**PROBLEM TO SOLVE**. As an exercise, copy out the entries exactly as written.

[Source data]
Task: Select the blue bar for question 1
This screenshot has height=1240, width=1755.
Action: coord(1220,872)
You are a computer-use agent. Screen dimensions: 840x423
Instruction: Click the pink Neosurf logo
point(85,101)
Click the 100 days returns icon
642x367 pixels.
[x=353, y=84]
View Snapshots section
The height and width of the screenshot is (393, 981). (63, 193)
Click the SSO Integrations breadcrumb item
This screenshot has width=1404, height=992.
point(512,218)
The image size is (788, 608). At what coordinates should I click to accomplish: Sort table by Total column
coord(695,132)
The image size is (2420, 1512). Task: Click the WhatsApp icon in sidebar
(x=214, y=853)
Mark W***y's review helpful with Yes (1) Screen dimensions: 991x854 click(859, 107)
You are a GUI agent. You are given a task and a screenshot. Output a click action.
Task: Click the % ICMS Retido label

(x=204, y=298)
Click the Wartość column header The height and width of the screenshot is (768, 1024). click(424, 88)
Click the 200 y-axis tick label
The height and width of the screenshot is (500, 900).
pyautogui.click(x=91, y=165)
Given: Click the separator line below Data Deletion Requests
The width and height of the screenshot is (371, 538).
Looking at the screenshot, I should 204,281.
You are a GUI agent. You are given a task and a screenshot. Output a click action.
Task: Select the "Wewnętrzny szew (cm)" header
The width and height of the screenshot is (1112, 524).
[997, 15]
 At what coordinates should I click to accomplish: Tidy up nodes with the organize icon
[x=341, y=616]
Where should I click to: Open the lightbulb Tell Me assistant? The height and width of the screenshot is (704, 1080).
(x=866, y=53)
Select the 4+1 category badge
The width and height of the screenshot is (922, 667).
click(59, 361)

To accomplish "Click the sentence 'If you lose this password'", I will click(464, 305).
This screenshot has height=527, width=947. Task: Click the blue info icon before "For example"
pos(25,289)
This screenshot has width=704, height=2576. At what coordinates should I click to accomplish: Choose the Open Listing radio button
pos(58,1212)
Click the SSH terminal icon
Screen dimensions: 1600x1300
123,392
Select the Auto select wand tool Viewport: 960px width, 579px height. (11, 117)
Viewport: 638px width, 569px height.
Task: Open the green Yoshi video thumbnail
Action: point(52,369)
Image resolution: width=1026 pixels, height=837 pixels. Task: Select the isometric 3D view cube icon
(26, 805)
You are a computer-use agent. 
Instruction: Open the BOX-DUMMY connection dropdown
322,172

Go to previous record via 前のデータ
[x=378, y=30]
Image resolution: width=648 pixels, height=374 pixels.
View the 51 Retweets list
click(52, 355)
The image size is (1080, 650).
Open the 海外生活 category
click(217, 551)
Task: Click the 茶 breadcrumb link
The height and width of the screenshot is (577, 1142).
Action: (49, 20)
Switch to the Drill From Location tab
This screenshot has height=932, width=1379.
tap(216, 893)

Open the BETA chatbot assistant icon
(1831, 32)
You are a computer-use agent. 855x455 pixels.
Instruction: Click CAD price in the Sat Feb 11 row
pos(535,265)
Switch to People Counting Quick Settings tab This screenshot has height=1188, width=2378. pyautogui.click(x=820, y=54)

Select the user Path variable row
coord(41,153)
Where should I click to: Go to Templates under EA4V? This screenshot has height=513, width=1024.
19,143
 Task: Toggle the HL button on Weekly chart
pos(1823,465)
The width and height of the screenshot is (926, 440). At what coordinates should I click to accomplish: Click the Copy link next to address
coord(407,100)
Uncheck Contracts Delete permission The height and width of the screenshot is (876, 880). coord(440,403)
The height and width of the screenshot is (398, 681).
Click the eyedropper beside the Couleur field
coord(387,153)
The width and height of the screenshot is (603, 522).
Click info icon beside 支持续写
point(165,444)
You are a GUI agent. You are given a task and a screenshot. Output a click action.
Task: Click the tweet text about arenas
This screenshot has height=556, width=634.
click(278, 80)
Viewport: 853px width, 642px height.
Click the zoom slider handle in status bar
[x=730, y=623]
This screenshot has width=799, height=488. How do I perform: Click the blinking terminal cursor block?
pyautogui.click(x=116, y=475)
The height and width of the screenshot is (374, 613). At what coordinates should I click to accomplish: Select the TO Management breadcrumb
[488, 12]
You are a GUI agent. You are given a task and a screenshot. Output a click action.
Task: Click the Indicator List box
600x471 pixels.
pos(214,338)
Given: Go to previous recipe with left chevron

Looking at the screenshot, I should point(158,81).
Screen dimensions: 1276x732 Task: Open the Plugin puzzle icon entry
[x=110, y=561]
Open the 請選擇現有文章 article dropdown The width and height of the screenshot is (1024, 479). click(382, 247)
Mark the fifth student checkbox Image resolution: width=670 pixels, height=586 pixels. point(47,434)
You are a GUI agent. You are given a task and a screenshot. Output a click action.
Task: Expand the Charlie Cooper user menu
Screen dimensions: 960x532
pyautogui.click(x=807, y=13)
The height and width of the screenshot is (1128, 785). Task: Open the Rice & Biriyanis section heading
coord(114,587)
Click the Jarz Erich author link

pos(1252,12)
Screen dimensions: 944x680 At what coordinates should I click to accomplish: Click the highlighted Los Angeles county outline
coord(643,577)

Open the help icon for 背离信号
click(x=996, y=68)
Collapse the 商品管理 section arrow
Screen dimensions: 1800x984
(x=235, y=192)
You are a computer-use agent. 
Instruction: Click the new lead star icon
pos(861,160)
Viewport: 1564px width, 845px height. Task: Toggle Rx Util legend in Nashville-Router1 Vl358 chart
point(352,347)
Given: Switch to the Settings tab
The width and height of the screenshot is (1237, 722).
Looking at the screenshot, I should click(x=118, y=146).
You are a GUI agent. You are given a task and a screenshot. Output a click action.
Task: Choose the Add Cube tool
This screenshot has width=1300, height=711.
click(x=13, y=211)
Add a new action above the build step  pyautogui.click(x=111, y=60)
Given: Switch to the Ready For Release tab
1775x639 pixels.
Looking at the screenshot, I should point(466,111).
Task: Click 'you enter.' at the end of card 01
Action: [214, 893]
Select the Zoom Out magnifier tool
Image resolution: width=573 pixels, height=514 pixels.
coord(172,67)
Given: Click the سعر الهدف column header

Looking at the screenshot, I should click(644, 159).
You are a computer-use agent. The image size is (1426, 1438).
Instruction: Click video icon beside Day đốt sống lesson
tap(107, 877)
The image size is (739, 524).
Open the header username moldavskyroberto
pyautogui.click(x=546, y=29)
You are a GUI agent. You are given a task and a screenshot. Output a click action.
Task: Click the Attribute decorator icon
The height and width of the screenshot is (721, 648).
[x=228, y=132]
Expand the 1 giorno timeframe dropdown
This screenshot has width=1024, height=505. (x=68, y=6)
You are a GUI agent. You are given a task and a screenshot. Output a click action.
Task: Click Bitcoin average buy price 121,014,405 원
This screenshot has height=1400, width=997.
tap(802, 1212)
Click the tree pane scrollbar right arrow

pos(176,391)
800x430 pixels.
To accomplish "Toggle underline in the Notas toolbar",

**TASK RESULT**.
Task: Select the blue bar for question 1
This screenshot has height=1240, width=1755.
Action: coord(1220,872)
You are a computer-use agent. Screen dimensions: 840x423
Instruction: Click the pink Neosurf logo
point(85,101)
Click the 100 days returns icon
642x367 pixels.
[x=353, y=84]
View Snapshots section
The height and width of the screenshot is (393, 981). (63, 193)
Click the SSO Integrations breadcrumb item
This screenshot has width=1404, height=992.
point(512,218)
The image size is (788, 608). At what coordinates should I click to accomplish: Sort table by Total column
coord(695,132)
The image size is (2420, 1512). Task: Click the WhatsApp icon in sidebar
(x=214, y=853)
Mark W***y's review helpful with Yes (1) Screen dimensions: 991x854 click(859, 107)
You are a GUI agent. You are given a task and a screenshot. Output a click action.
Task: Click the % ICMS Retido label

(x=204, y=298)
Click the Wartość column header The height and width of the screenshot is (768, 1024). click(424, 88)
Click the 200 y-axis tick label
The height and width of the screenshot is (500, 900).
pyautogui.click(x=91, y=165)
Given: Click the separator line below Data Deletion Requests
The width and height of the screenshot is (371, 538).
Looking at the screenshot, I should 204,281.
You are a GUI agent. You are given a task and a screenshot. Output a click action.
Task: Select the "Wewnętrzny szew (cm)" header
The width and height of the screenshot is (1112, 524).
[997, 15]
 At what coordinates should I click to accomplish: Tidy up nodes with the organize icon
[x=341, y=616]
Where should I click to: Open the lightbulb Tell Me assistant? The height and width of the screenshot is (704, 1080).
(x=866, y=53)
Select the 4+1 category badge
The width and height of the screenshot is (922, 667).
click(59, 361)

To accomplish "Click the sentence 'If you lose this password'", I will click(464, 305).
This screenshot has height=527, width=947. Task: Click the blue info icon before "For example"
pos(25,289)
This screenshot has width=704, height=2576. At what coordinates should I click to accomplish: Choose the Open Listing radio button
pos(58,1212)
Click the SSH terminal icon
Screen dimensions: 1600x1300
123,392
Select the Auto select wand tool Viewport: 960px width, 579px height. (11, 117)
Viewport: 638px width, 569px height.
Task: Open the green Yoshi video thumbnail
Action: point(52,369)
Image resolution: width=1026 pixels, height=837 pixels. Task: Select the isometric 3D view cube icon
(26, 805)
You are a computer-use agent. 
Instruction: Open the BOX-DUMMY connection dropdown
322,172

Go to previous record via 前のデータ
[x=378, y=30]
Image resolution: width=648 pixels, height=374 pixels.
View the 51 Retweets list
click(52, 355)
The image size is (1080, 650).
Open the 海外生活 category
click(217, 551)
Task: Click the 茶 breadcrumb link
The height and width of the screenshot is (577, 1142).
Action: (49, 20)
Switch to the Drill From Location tab
This screenshot has height=932, width=1379.
tap(216, 893)

Open the BETA chatbot assistant icon
(1831, 32)
You are a computer-use agent. 855x455 pixels.
Instruction: Click CAD price in the Sat Feb 11 row
pos(535,265)
Switch to People Counting Quick Settings tab This screenshot has height=1188, width=2378. pyautogui.click(x=820, y=54)

Select the user Path variable row
coord(41,153)
Where should I click to: Go to Templates under EA4V? This screenshot has height=513, width=1024.
19,143
 Task: Toggle the HL button on Weekly chart
pos(1823,465)
The width and height of the screenshot is (926, 440). At what coordinates should I click to accomplish: Click the Copy link next to address
coord(407,100)
Uncheck Contracts Delete permission The height and width of the screenshot is (876, 880). coord(440,403)
The height and width of the screenshot is (398, 681).
Click the eyedropper beside the Couleur field
coord(387,153)
The width and height of the screenshot is (603, 522).
Click info icon beside 支持续写
point(165,444)
You are a GUI agent. You are given a task and a screenshot. Output a click action.
Task: Click the tweet text about arenas
This screenshot has height=556, width=634.
click(278, 80)
Viewport: 853px width, 642px height.
Click the zoom slider handle in status bar
[x=730, y=623]
This screenshot has width=799, height=488. How do I perform: Click the blinking terminal cursor block?
pyautogui.click(x=116, y=475)
The height and width of the screenshot is (374, 613). At what coordinates should I click to accomplish: Select the TO Management breadcrumb
[488, 12]
You are a GUI agent. You are given a task and a screenshot. Output a click action.
Task: Click the Indicator List box
600x471 pixels.
pos(214,338)
Given: Go to previous recipe with left chevron

Looking at the screenshot, I should point(158,81).
Screen dimensions: 1276x732 Task: Open the Plugin puzzle icon entry
[x=110, y=561]
Open the 請選擇現有文章 article dropdown The width and height of the screenshot is (1024, 479). click(382, 247)
Mark the fifth student checkbox Image resolution: width=670 pixels, height=586 pixels. point(47,434)
You are a GUI agent. You are given a task and a screenshot. Output a click action.
Task: Expand the Charlie Cooper user menu
Screen dimensions: 960x532
pyautogui.click(x=807, y=13)
The height and width of the screenshot is (1128, 785). Task: Open the Rice & Biriyanis section heading
coord(114,587)
Click the Jarz Erich author link

pos(1252,12)
Screen dimensions: 944x680 At what coordinates should I click to accomplish: Click the highlighted Los Angeles county outline
coord(643,577)

Open the help icon for 背离信号
click(x=996, y=68)
Collapse the 商品管理 section arrow
Screen dimensions: 1800x984
(x=235, y=192)
You are a computer-use agent. 
Instruction: Click the new lead star icon
pos(861,160)
Viewport: 1564px width, 845px height. Task: Toggle Rx Util legend in Nashville-Router1 Vl358 chart
point(352,347)
Given: Switch to the Settings tab
The width and height of the screenshot is (1237, 722).
Looking at the screenshot, I should click(x=118, y=146).
You are a GUI agent. You are given a task and a screenshot. Output a click action.
Task: Choose the Add Cube tool
This screenshot has width=1300, height=711.
click(x=13, y=211)
Add a new action above the build step  pyautogui.click(x=111, y=60)
Given: Switch to the Ready For Release tab
1775x639 pixels.
Looking at the screenshot, I should point(466,111).
Task: Click 'you enter.' at the end of card 01
Action: [214, 893]
Select the Zoom Out magnifier tool
Image resolution: width=573 pixels, height=514 pixels.
coord(172,67)
Given: Click the سعر الهدف column header

Looking at the screenshot, I should click(644, 159).
You are a computer-use agent. The image size is (1426, 1438).
Instruction: Click video icon beside Day đốt sống lesson
tap(107, 877)
The image size is (739, 524).
Open the header username moldavskyroberto
pyautogui.click(x=546, y=29)
You are a GUI agent. You are given a task and a screenshot. Output a click action.
Task: Click the Attribute decorator icon
The height and width of the screenshot is (721, 648).
[x=228, y=132]
Expand the 1 giorno timeframe dropdown
This screenshot has width=1024, height=505. (x=68, y=6)
You are a GUI agent. You are given a task and a screenshot. Output a click action.
Task: Click Bitcoin average buy price 121,014,405 원
This screenshot has height=1400, width=997.
tap(802, 1212)
Click the tree pane scrollbar right arrow

pos(176,391)
800x430 pixels.
To accomplish "Toggle underline in the Notas toolbar",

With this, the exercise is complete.